About this exercise:
Send back the entries below exactly as they appear.

Recorded information:
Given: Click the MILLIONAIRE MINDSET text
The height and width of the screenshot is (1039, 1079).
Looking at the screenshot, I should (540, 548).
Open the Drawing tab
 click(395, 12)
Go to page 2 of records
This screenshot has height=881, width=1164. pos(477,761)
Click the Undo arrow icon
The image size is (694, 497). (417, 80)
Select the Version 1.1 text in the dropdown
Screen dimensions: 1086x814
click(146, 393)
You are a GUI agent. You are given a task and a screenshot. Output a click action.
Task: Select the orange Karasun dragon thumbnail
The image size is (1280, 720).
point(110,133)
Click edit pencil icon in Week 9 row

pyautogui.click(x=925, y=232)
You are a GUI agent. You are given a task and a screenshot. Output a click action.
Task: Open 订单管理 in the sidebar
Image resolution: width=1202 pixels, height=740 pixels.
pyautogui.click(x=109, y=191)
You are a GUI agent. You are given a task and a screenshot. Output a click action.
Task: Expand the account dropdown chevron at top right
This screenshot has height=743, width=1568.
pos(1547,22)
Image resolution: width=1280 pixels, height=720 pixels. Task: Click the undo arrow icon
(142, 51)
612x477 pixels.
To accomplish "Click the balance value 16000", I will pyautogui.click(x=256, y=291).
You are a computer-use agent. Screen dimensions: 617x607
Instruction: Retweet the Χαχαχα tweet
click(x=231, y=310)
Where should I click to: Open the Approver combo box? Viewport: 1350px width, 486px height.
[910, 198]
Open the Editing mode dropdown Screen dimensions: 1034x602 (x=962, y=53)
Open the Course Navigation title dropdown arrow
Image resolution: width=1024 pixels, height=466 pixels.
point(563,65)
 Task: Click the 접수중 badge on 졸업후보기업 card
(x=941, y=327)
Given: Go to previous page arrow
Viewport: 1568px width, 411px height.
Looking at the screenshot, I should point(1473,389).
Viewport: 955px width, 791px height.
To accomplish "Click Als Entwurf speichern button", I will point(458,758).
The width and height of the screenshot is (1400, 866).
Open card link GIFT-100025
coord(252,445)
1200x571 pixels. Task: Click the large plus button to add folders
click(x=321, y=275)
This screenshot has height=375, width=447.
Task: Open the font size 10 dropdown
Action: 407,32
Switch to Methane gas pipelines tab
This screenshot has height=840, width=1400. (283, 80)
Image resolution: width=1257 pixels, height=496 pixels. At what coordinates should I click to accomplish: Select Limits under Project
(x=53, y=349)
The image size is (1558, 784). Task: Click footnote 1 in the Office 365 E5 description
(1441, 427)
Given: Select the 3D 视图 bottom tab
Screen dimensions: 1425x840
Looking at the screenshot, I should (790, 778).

Finished task:
Given: Click the MILLIONAIRE MINDSET text
The height and width of the screenshot is (1039, 1079).
Looking at the screenshot, I should (540, 548).
Open the Drawing tab
 click(395, 12)
Go to page 2 of records
This screenshot has height=881, width=1164. pos(477,761)
Click the Undo arrow icon
The image size is (694, 497). (417, 80)
Select the Version 1.1 text in the dropdown
Screen dimensions: 1086x814
click(146, 393)
You are a GUI agent. You are given a task and a screenshot. Output a click action.
Task: Select the orange Karasun dragon thumbnail
The image size is (1280, 720).
point(110,133)
Click edit pencil icon in Week 9 row

pyautogui.click(x=925, y=232)
You are a GUI agent. You are given a task and a screenshot. Output a click action.
Task: Open 订单管理 in the sidebar
Image resolution: width=1202 pixels, height=740 pixels.
pyautogui.click(x=109, y=191)
You are a GUI agent. You are given a task and a screenshot. Output a click action.
Task: Expand the account dropdown chevron at top right
This screenshot has height=743, width=1568.
pos(1547,22)
Image resolution: width=1280 pixels, height=720 pixels. Task: Click the undo arrow icon
(142, 51)
612x477 pixels.
To accomplish "Click the balance value 16000", I will pyautogui.click(x=256, y=291).
You are a computer-use agent. Screen dimensions: 617x607
Instruction: Retweet the Χαχαχα tweet
click(x=231, y=310)
Where should I click to: Open the Approver combo box? Viewport: 1350px width, 486px height.
[910, 198]
Open the Editing mode dropdown Screen dimensions: 1034x602 (x=962, y=53)
Open the Course Navigation title dropdown arrow
Image resolution: width=1024 pixels, height=466 pixels.
point(563,65)
 Task: Click the 접수중 badge on 졸업후보기업 card
(x=941, y=327)
Given: Go to previous page arrow
Viewport: 1568px width, 411px height.
Looking at the screenshot, I should point(1473,389).
Viewport: 955px width, 791px height.
To accomplish "Click Als Entwurf speichern button", I will point(458,758).
The width and height of the screenshot is (1400, 866).
Open card link GIFT-100025
coord(252,445)
1200x571 pixels. Task: Click the large plus button to add folders
click(x=321, y=275)
This screenshot has height=375, width=447.
Task: Open the font size 10 dropdown
Action: 407,32
Switch to Methane gas pipelines tab
This screenshot has height=840, width=1400. (283, 80)
Image resolution: width=1257 pixels, height=496 pixels. At what coordinates should I click to accomplish: Select Limits under Project
(x=53, y=349)
The image size is (1558, 784). Task: Click footnote 1 in the Office 365 E5 description
(1441, 427)
Given: Select the 3D 视图 bottom tab
Screen dimensions: 1425x840
Looking at the screenshot, I should (790, 778).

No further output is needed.